With eLearning, which is by nature asynchronous, doctors, nurses and other healthcare professionals can educate themselves at their own pace. And of course eLearning works remotely, enabling them to follow lessons from their office or home.

Updatability

Yes, that’s a word, and yes, it describes the ease with which you can update eLearning content perfectly.

And with techniques, medical theories and medical getting frequently outdated, new drugs being introduced all the time, and doctors having to learn to operate new (and very costly) equipment, you really want that updatability in your learning management system.

A modern LMS platform can trivially incorporate study material provided by the drug company or the medical equipment manufacturer, and of course all kinds of images, videos, visualizations and interactive animations.

This is especially important for medicine, where images and visualizations (x-rays, ECGs, ultrasounds, MRIs, anatomical diagrams and all kinds of scans, graphs and visuals) play a crucial role.

Accountability

eLearning can also be easily monitored, as it offers all the important feedback mechanisms (such as reporting and detailed statistics) to track the progress of individuals and teams and assess their performance.

For example, with the advanced reporting capabilities of our software, you can keep track of courses, groups of learners, or even specific individuals, and even automatically award specific certifications upon the successful completion of a course or a set of courses.

Onboarding

Another use of an eLearning management system in a medium or large medical facility is for employee orientation.

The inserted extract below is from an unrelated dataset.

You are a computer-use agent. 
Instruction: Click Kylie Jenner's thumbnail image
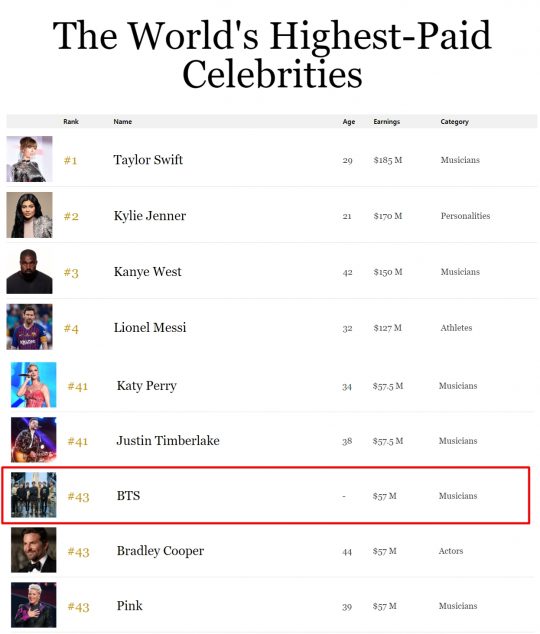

This is the task of introducing new hires to their working environment and giving them the basic information the need to start being productive.

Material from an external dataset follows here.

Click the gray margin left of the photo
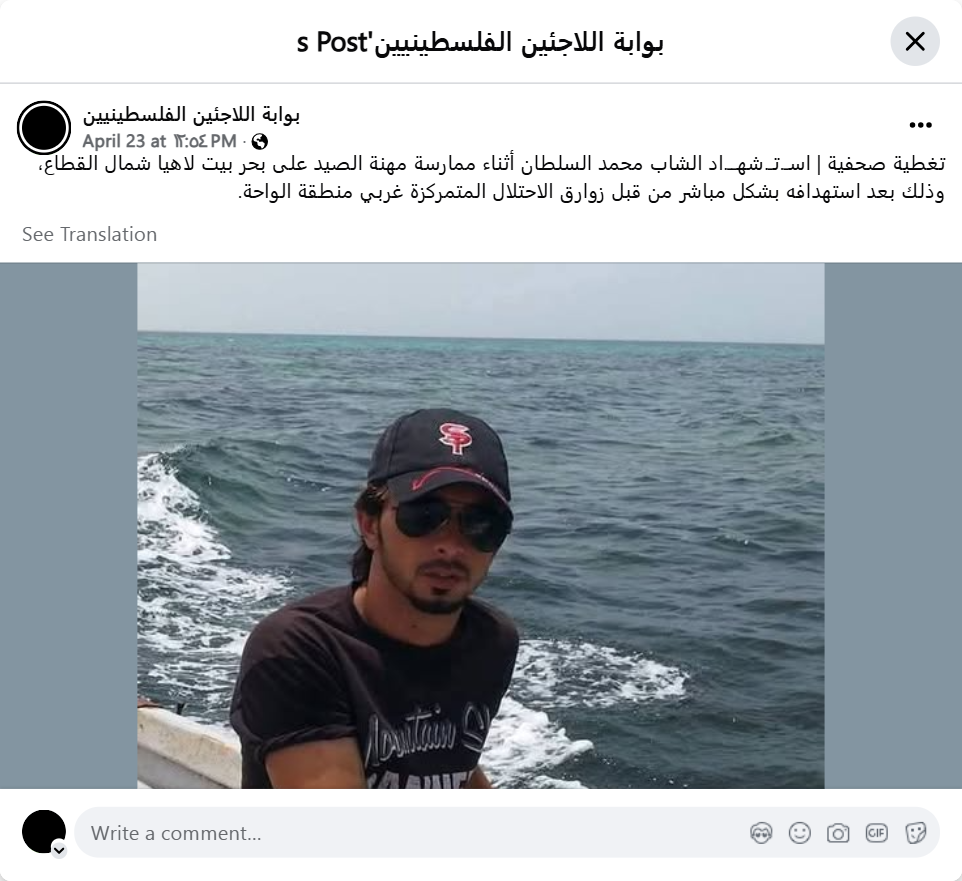 click(x=69, y=526)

This includes your hospital’s or clinic’s operating procedures, policies, restrictions and guidelines, as well as the ever more important education in professional ethics, and sexual and racial discrimination issues.

Conclusion


eLearning is a perfect fit for a knowledge based profession such as medicine, where being kept up to date is not often crucial but a matter of life and death, time is a scarce resource, and competitiveness means you need to get maximum results with reduced costs.

If you work in a medical organization that hasn’t embraced eLearning yet, it’s not a question of “if” it will eventually embrace it, but of “when”. And that’s not just our opinion, but something that has been proven by the market: healthcare has been the industry with the most eLearning deployments in the US (followed by software and marketing companies).